Work to be completed - Return every line of the records that includes the string "target".

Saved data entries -
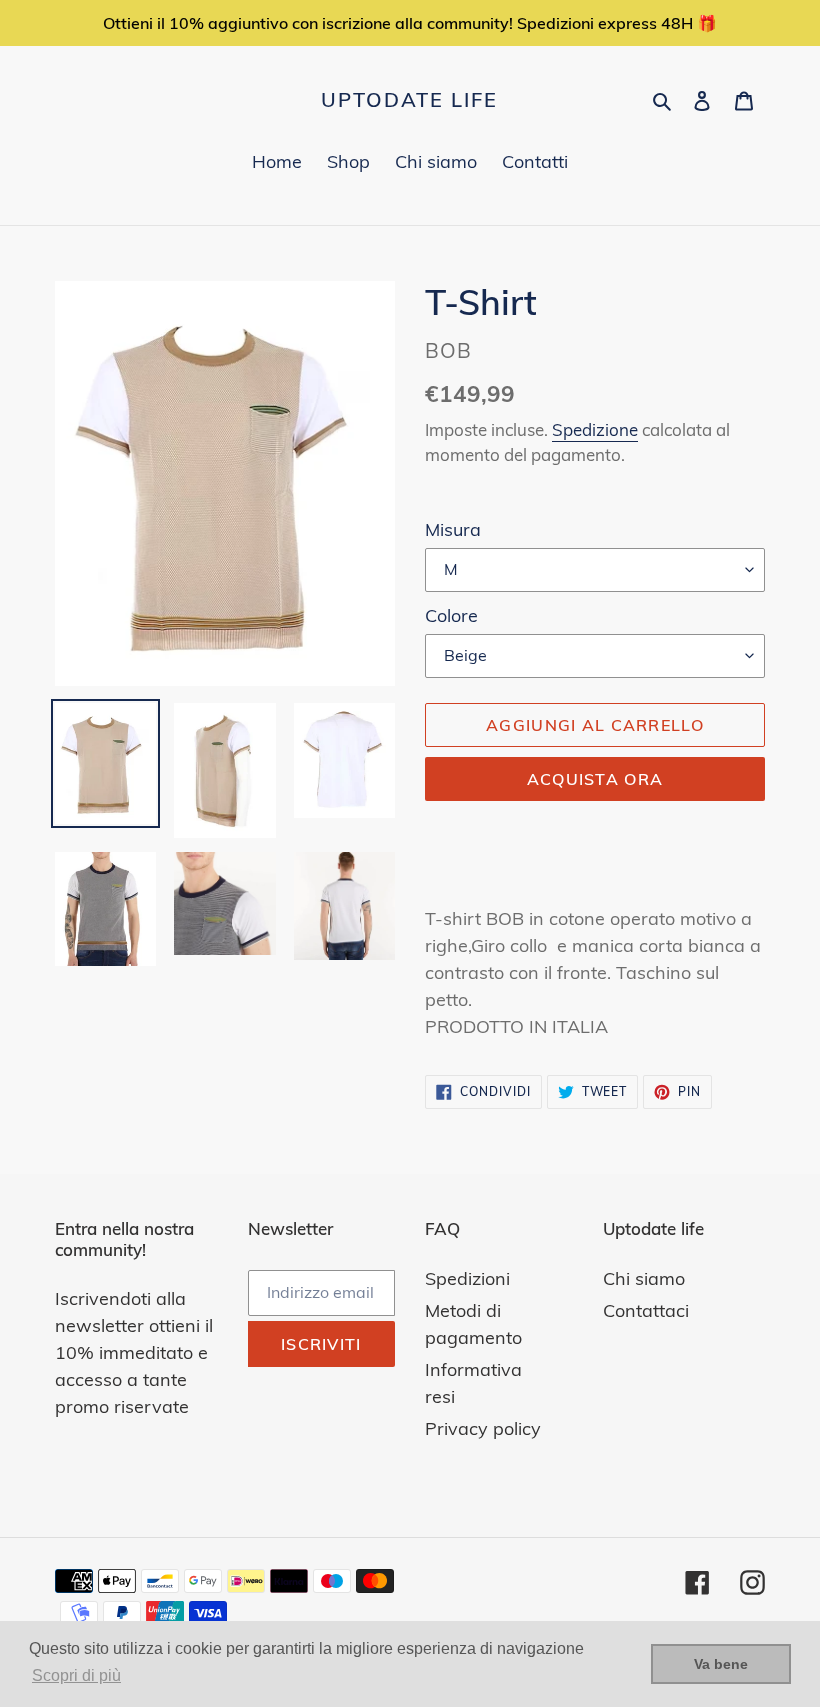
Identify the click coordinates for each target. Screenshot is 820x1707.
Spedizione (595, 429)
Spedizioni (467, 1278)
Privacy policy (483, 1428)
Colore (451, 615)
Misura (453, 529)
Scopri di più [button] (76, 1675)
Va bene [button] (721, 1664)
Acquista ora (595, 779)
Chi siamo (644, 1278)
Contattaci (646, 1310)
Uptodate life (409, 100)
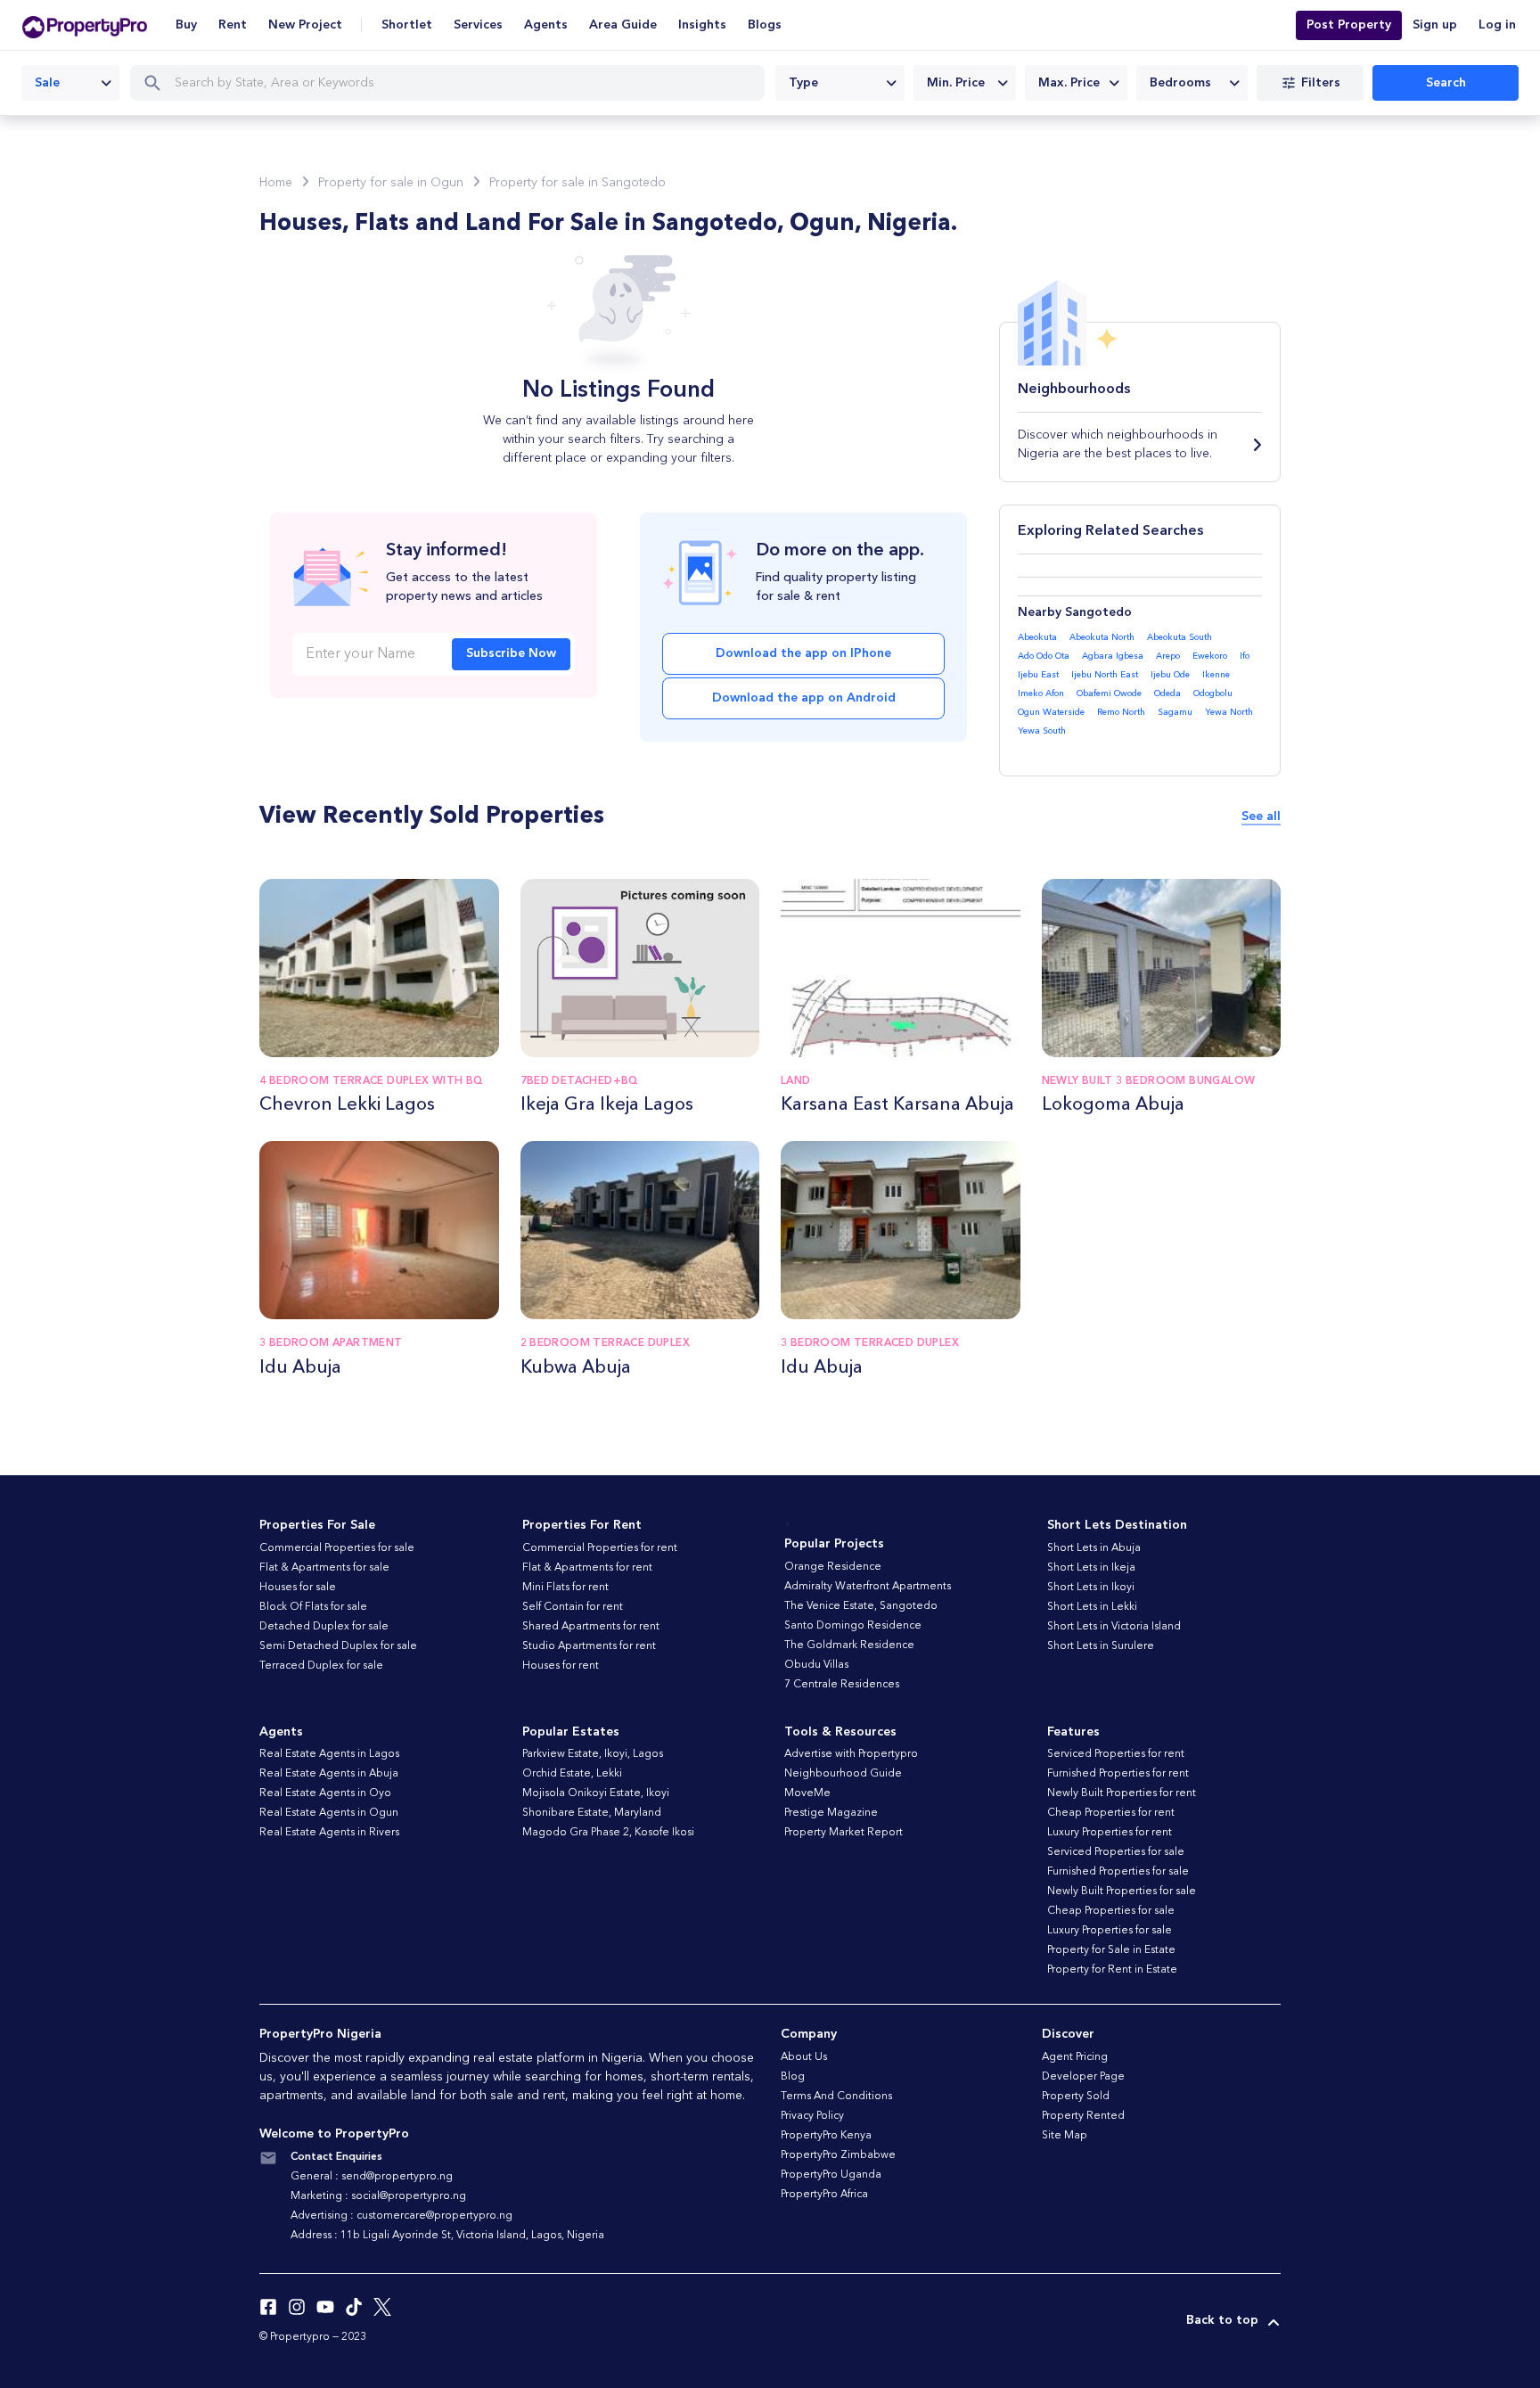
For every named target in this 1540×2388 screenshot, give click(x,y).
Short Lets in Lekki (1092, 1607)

Answer for the task -
Identify the click coordinates for each target. Screenshot is 820x1707.
For every named target in this 1540×2388 screenshot, give click(x,y).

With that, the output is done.